REQUIRED TASK: Copy the entries from the line containing "Given: Click the 81 USD daily heading" through the end of the entries, swapping "Period" for "Month" and leaving everything else unchanged. Omit the pictures from your answer.

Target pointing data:
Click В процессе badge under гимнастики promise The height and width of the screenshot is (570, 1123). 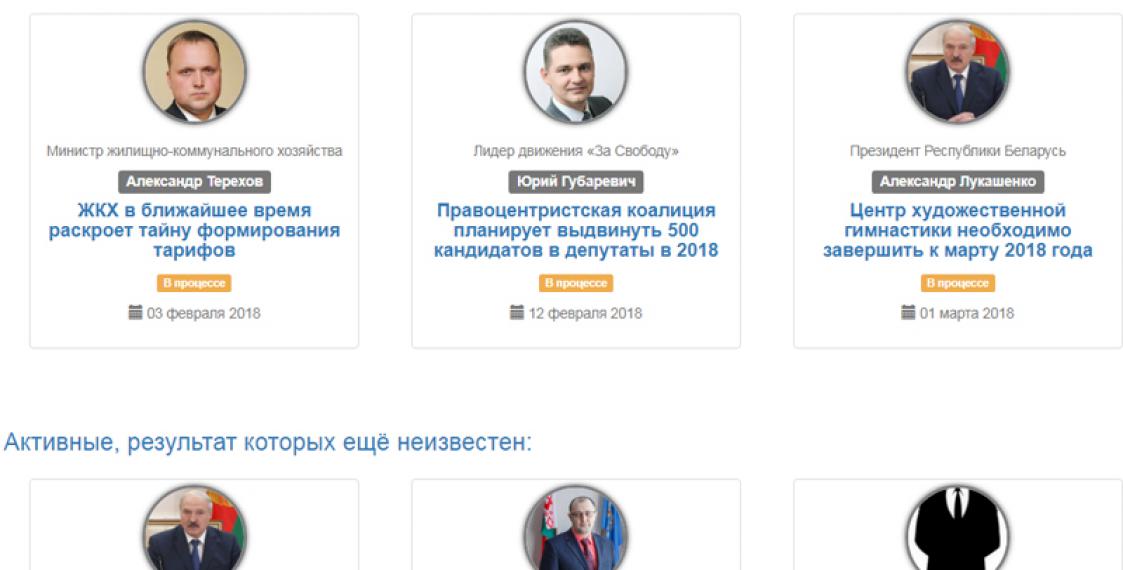(958, 283)
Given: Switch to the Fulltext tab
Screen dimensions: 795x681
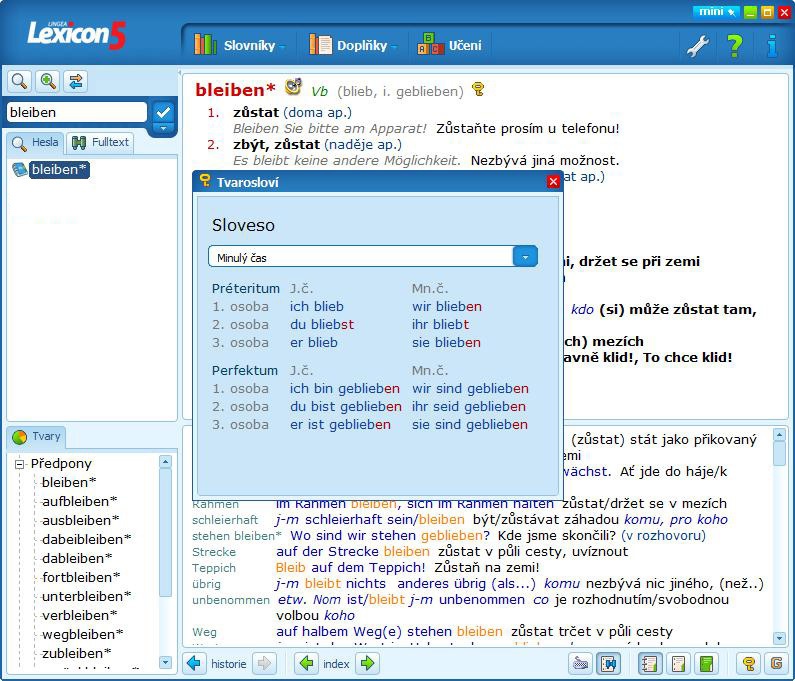Looking at the screenshot, I should [x=100, y=142].
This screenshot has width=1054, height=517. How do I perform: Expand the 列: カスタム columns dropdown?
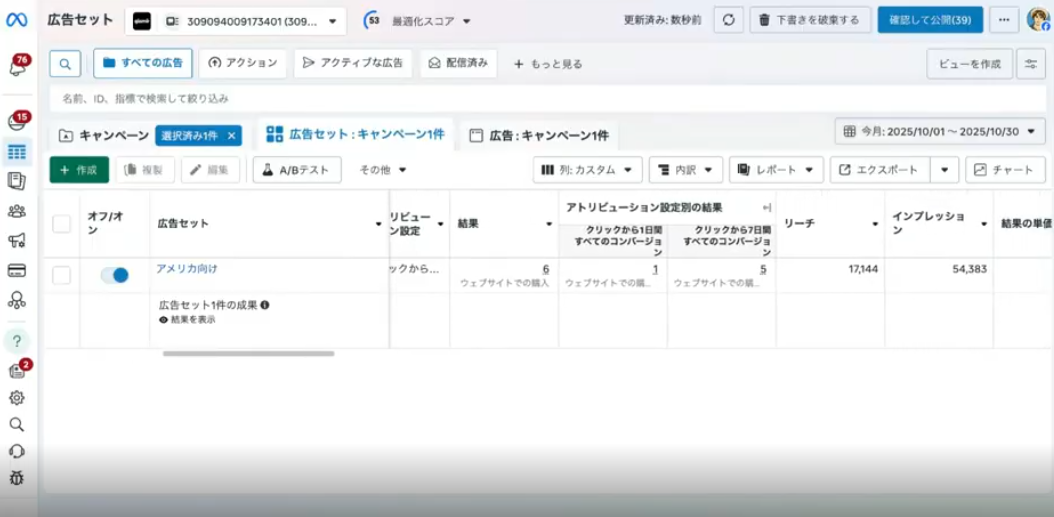pyautogui.click(x=587, y=170)
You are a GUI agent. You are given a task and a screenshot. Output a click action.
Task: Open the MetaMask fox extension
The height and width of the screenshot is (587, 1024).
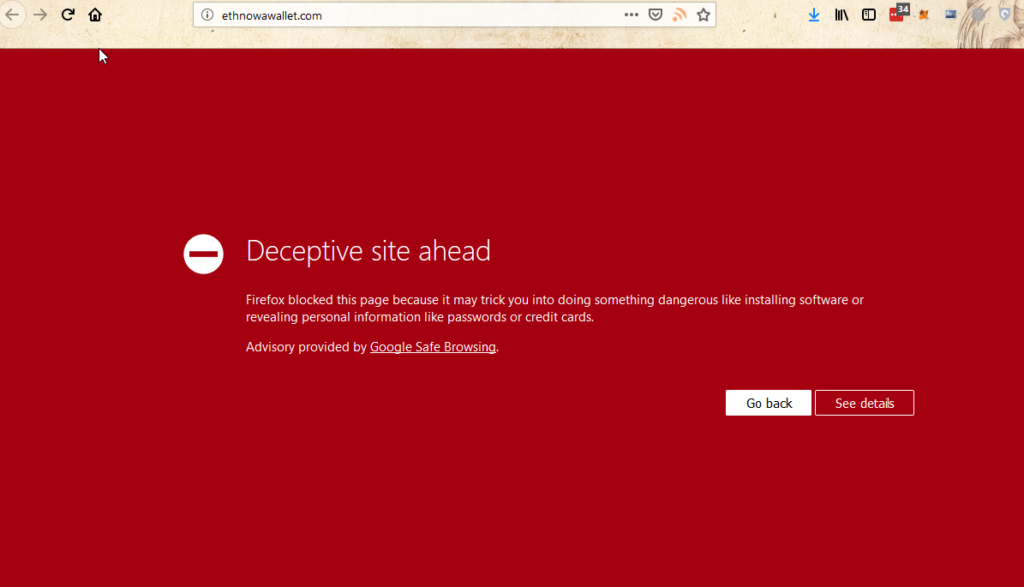pos(924,15)
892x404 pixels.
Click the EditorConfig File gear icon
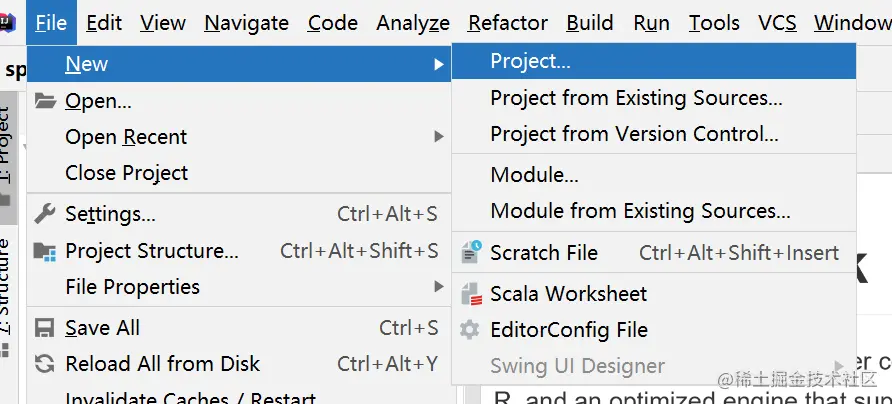(470, 330)
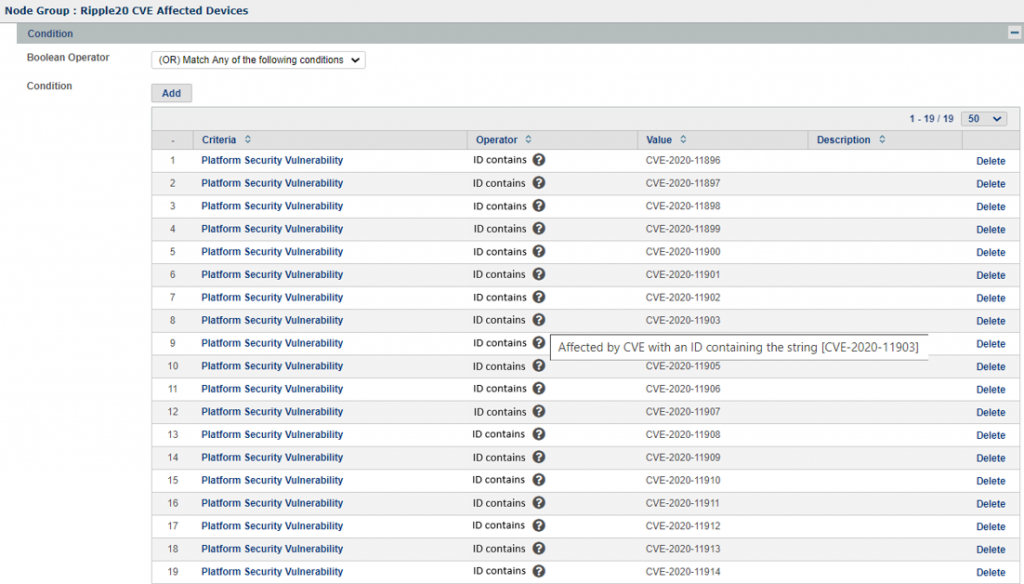1024x584 pixels.
Task: Click help icon next to CVE-2020-11900
Action: coord(539,252)
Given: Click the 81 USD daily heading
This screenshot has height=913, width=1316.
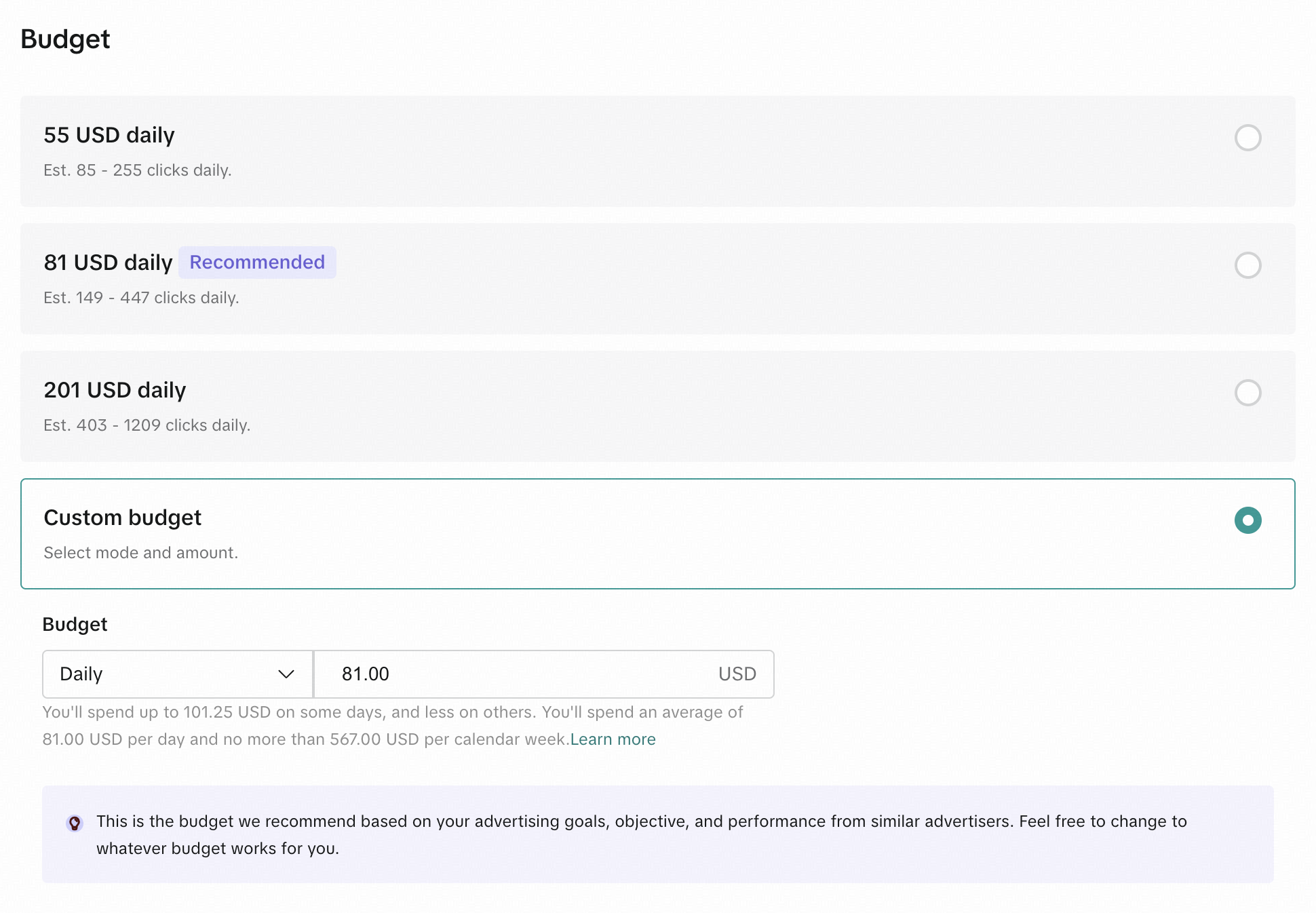Looking at the screenshot, I should point(108,263).
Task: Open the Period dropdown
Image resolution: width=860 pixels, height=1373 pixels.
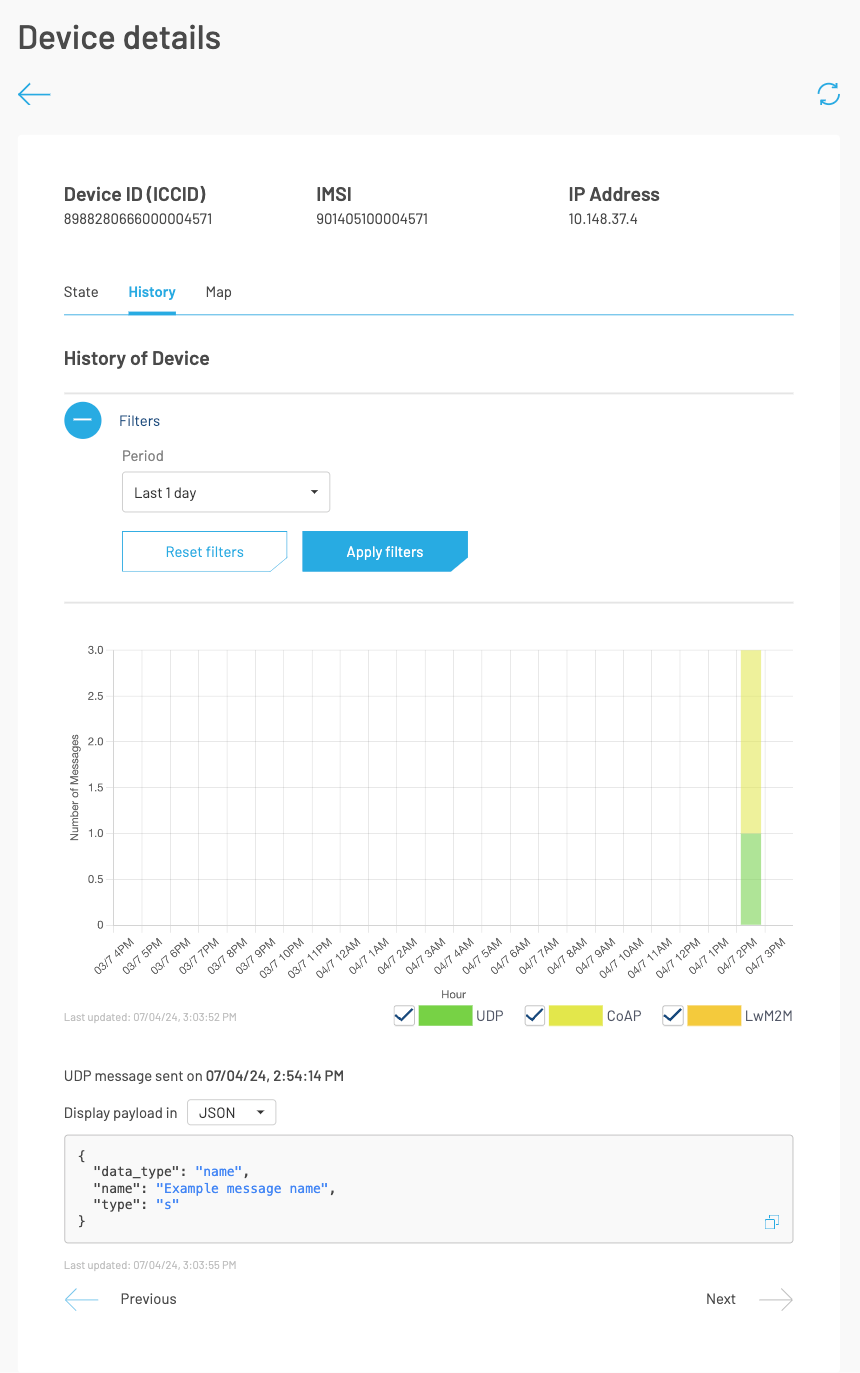Action: (x=226, y=493)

CORRECT RESPONSE:
Given: Click the 81 USD daily heading
This screenshot has height=913, width=1316.
Looking at the screenshot, I should point(108,263).
Task: Open the Month dropdown
Image resolution: width=860 pixels, height=1373 pixels.
Action: (x=226, y=493)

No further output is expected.